4 October 2017 Wednesday Twenty Sixth Week Ordinary Time Year 1 Homily

 

Nehemiah 2:1-8

Psalm 137

Luke 9:57-62

 

Nehemiah goes to the KIng and is given permission to go to Judah.

 

Nehemiah wishes to restore the city since his ancestors are buried in the ruins of Jerusalem.

 

The King gives Nehemiah permission and he goes after the reconstruction project  with great eagerness.

 

“The journey” in Luke’s Gospel is focused on Jerusalem.  The city and Temple had been restored since the time of Nehemiah.

 

Going on the journey means following after Jesús.

 

One  person ask Jesús if he can follow him.

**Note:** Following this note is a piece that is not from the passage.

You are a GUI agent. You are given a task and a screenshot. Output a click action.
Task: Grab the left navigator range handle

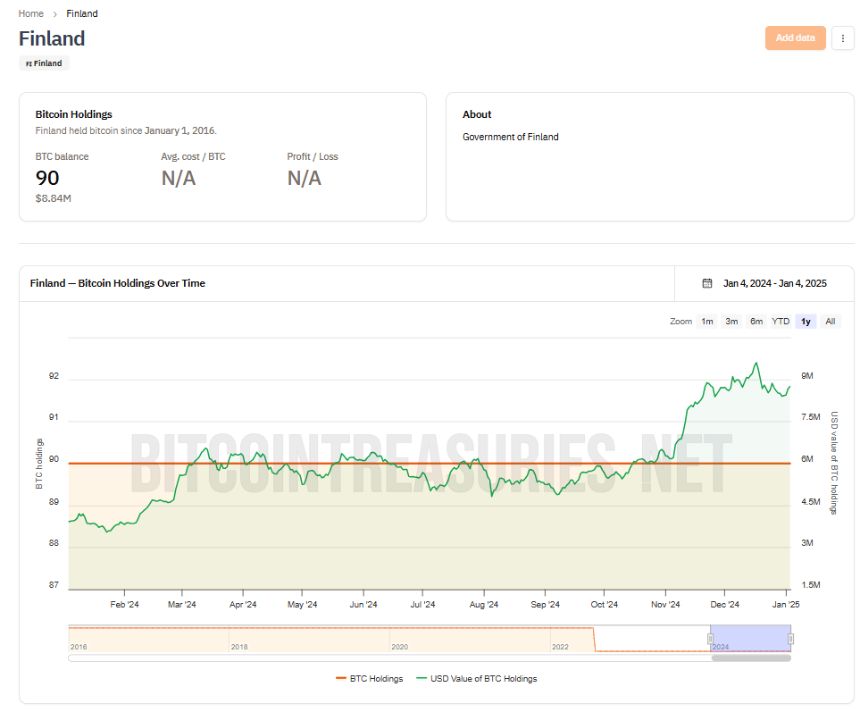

Jesús is clear about the journey’s rigorous aspects.

“…the Son of Man has nowhere to lay his head.”

 

Jesús say “follow me” to one person and the person answers: “Let me go first and bury my father.”  Jesús reiterates the primacy of the journey. The Kingdom cannot wait.

 

Another person wants to say farewell to the family at home. Jesus declares we cannot be looking back if we wish to do the work of the Kingdom.

 

Francis Rother and Francis of Assisi and Francis of Rome did and do not look  back.

Their concerns were and are living and proclaiming the Kingdom.

 

Are we able to join them?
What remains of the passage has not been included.